KARACHI -- Devotees of diverse religions, peace activists and other Pakistanis returned to the Lal Shahbaz Qalandar shrine earlier this month to mark the second anniversary of a deadly terrorist attack, demonstrating their resilience and solidarity.
The suicide bombing on February 16, 2017, at the shrine in Sehwan -- about 200km northeast of the provincial capital, Karachi -- occurred just as a celebration of Sufi music and dance, known as dhamaal, was being performed after evening prayers.
The explosion killed 85 people and injured more than 300. "Islamic State of Iraq and Syria" (ISIS) claimed responsibility.
Two years after the bombing, disciples of Saint Qalandar and others including peace activists attended a three-day Urs celebration at the 800-year-old gold-domed mausoleum to demonstrate their solidarity with the victims and to promote tolerance for all religious worship.
Firdous Khokhar, a devotee of Qalandar and a resident of the Gharibabad locality in Shahdadkot, Khokhar, Sindh Province, along with her three children, were at the Qalandar shrine when the bomber blew himself up.

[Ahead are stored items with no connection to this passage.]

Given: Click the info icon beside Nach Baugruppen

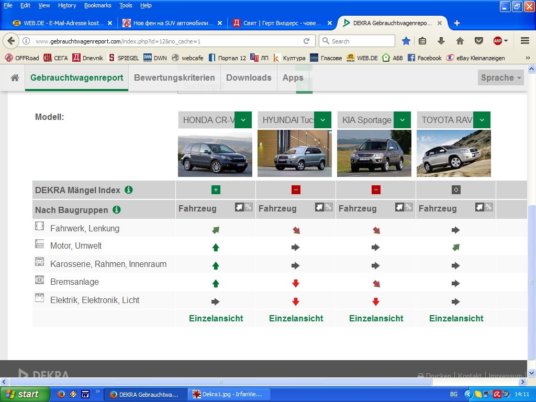Looking at the screenshot, I should [x=117, y=209].
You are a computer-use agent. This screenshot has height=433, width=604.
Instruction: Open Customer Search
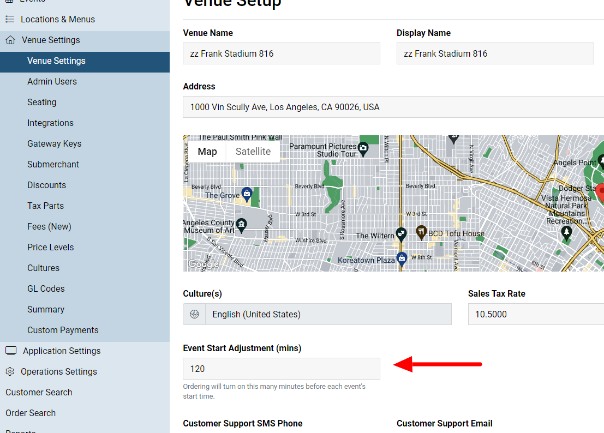pyautogui.click(x=39, y=392)
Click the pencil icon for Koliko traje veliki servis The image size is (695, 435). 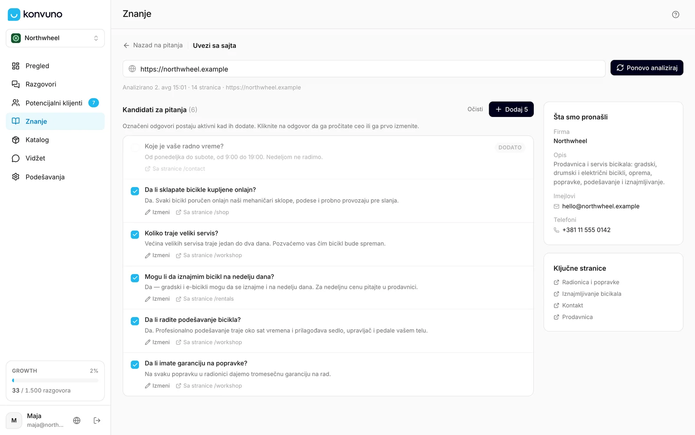pyautogui.click(x=148, y=255)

Her two sons -- Kashif and Zahid -- were killed, while she and her daughter Asiya were badly injured.
For Khokhar, Qalandar's shrine is a source for comfort and a place where she finds mental solace for the loss of her sons.

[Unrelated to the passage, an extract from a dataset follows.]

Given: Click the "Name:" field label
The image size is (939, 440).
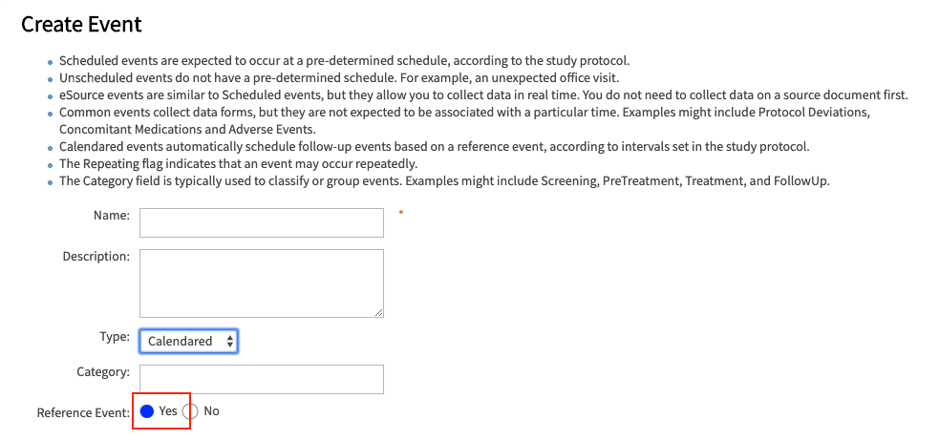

"Last year, my husband tried to stop me from going there, but I went with my daughter as it's where I lost my two sons," she said.

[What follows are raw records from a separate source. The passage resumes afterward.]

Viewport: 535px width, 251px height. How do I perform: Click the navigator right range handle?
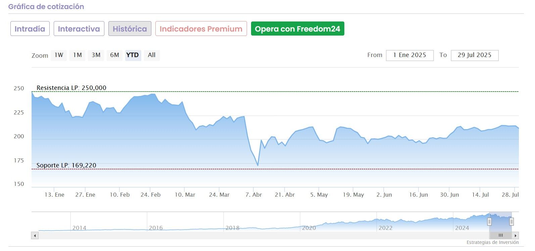pos(512,221)
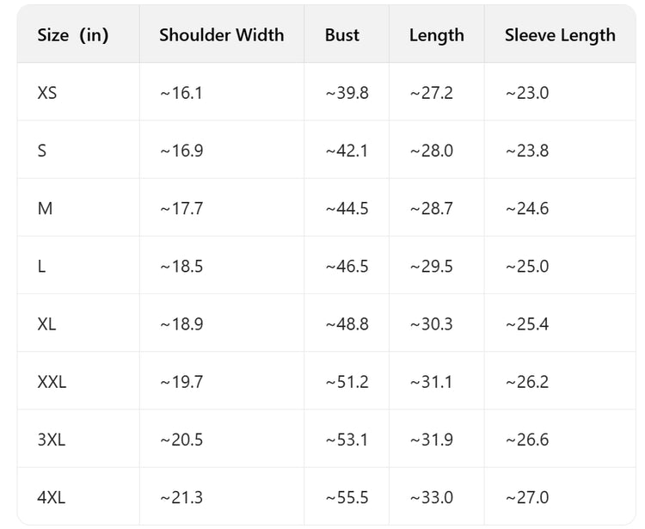Click the ~21.3 shoulder width cell
645x529 pixels.
pyautogui.click(x=181, y=497)
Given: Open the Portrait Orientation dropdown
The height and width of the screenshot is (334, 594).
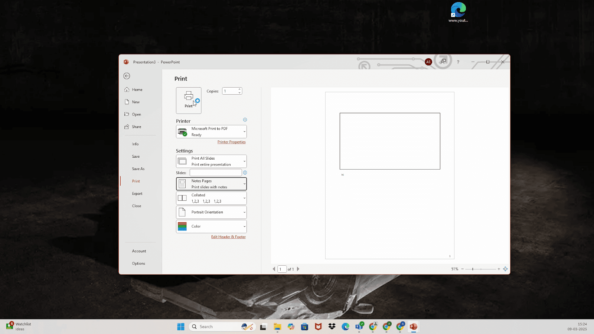Looking at the screenshot, I should 211,212.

On the second anniversary of the bombing, she again visited the shrine. "Our life and death are with Saain Qalandar," Khokhar said.
Sheema Kermani, a Karachi dancer and activist, along with her dance team arrived in Sehwan to perform dhamaal with religious devotees to mark the bombing.
Clad in an orange that symbolises the attire of Sufis, Kermani danced in the shrine's compound, while a group of folk singers from rural Sindh sang praises of Saint Qalandar.
Her performance was aimed at promoting tolerance and pluralism, said Kermani, who heads Tehreek-e-Niswan, a Karachi women's-rights group.
It was not her first visit to Sehwan. She performed the same dance there just three days after the attack in 2017.
"The main purpose of organising" another anniversary observance is "to show our resilience against the militant groups who bomb shrines and worship places", Kermani told Pakistan Forward.
"Such activities are mainly aimed at strengthening shrines as a platform for inter-faith and communal harmony," she said.
Tehreek-e-Niswan plans to expand its activities to other shrines and religious facilities in the province, such as the temple at Sadhu Bela, the Ashram of Bhagat Kanwar Ram, the Dargah of Budha Lal Faqir and the shrine of Sachal Sarmast, according to Kermani.
"Such sacred spaces have always existed for devotees belonging to all faiths, to visit in freedom and communal harmony," Kermani said.
Music and the sound of bells from dhamaal dancers have always been part of the Sufi tradition of humanism, inter-faith harmony, and the promotion of tolerance and peace as well as the solidarity of society, said Kermani.
The terrorists'' hatred of these beliefs spurred the bombing, she said.
"This philosophy was directly attacked in 2017, and now we all must work together to regain, preserve, protect and promote it," she added.
Meanwhile, police are continuing their investigation.
On February 20, Karachi police said they arrested two Lashkar-e-Jhangvi militants identified as Furqan Bangulzai and Ali Akbar from the Gadap area accused of involvement in facilitating the bombing of the Sehwan shrine.
Police said they arrested a key suspect -- Nadir Ali Jakhrani, alias Murshid -- in November 2017 in connection with the explosion.
Militants belonging to various banned groups, such as the Tehreek-e-Taliban Pakistan and Lashkar-e-Jhangvi, have frequently targeted Sufi shrines in Pakistan.
Militants who attack shrines and other cultural symbols try to justify themselves by saying that such destruction is necessary in building a new culture and identity, said Abdul Majid Baqi, a Lahore-based Sufi researcher.
Such extremists often follow a philosophy that conflicts with Sufi Islam, he added.